Good morning, it’s Wednesday.

I recently went to visit my father in Charleston, S.C., a city I had never been to before. It was a difficult trip for a variety of reasons, but I did have the chance to reconnect with a cookie of my youth, the Rugelach.

You might be surprised to learn, as I was, that Charleston is home to one of the country’s oldest and most historically significant Jewish communities.

Back in colonial days, it was known as a beacon of religious freedom, which attracted a wide variety of settlers, and actually boasted the largest Jewish community in the entirety of the young nation until the early 1800s, when New York and New Orleans surged ahead in population growth.

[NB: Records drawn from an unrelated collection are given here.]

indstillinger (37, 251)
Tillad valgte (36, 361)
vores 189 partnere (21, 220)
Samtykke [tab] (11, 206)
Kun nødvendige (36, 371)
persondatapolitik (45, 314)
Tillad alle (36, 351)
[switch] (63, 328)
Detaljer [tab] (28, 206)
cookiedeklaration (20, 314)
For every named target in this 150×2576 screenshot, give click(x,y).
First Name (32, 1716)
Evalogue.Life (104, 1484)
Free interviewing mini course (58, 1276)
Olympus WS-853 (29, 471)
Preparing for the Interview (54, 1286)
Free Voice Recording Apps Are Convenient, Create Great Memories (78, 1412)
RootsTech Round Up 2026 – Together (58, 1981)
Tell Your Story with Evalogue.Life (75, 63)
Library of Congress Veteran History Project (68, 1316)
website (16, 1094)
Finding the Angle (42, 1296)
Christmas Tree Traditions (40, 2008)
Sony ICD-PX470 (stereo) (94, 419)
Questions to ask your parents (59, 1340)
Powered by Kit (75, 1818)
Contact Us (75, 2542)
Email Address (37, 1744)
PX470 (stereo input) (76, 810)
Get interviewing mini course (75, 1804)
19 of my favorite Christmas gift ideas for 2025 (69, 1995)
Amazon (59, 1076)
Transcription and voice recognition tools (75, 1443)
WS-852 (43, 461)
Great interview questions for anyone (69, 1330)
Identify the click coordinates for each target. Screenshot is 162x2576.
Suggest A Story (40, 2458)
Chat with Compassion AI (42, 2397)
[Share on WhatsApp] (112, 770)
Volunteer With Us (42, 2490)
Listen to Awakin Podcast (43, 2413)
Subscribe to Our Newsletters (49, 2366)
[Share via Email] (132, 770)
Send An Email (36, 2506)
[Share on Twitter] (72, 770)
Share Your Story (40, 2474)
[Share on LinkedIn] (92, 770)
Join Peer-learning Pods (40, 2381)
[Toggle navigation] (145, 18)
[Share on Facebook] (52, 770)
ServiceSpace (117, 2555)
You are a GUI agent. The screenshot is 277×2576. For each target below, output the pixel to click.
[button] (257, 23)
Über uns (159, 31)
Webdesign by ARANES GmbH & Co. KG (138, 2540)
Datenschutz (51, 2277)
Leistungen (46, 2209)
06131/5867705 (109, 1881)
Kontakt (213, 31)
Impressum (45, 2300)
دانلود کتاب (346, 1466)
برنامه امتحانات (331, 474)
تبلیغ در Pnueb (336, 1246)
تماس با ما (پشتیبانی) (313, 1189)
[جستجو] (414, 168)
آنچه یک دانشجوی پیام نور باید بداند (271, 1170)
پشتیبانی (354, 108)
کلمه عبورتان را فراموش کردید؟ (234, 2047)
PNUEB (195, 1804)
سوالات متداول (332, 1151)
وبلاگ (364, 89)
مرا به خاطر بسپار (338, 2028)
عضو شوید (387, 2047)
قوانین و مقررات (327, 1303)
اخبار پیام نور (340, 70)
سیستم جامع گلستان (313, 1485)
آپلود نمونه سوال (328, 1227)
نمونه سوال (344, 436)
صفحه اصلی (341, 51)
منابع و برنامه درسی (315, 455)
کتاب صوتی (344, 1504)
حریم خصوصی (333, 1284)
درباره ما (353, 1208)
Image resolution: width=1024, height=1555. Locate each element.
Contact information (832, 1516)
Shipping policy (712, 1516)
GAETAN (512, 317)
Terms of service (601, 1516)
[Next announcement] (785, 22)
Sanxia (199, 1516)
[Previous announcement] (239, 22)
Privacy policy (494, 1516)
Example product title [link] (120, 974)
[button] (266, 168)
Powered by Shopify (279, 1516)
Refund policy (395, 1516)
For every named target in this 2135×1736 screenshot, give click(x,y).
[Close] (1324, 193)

Charleston is also the birthplace of Reform Judaism, which is a progressive/liberal movement that prioritizes the ethical aspects of the faith – most notably tikkun olam (repairing the world through charitable acts and volunteeris) – over strict religious observances, and is known for founding some of the first Jewish social service organizations in the U.S.

With all this in mind, it makes sense that I stumbled upon one of the best versions of Rugelach, a traditional Jewish cookie/pastry sort of situation, that I have enjoyed in some time. Yes, it was at Whole Foods, (don’t judge), which also, for the record, produces a very good chocolate Babka.

I tried two versions of Rugelach as a little pick-me-up treat – chocolate and apricot. Both were exceptional. You can also get cinnamon-nut, and while I wouldn’t necessarily turn it down, it wouldn’t be my first option.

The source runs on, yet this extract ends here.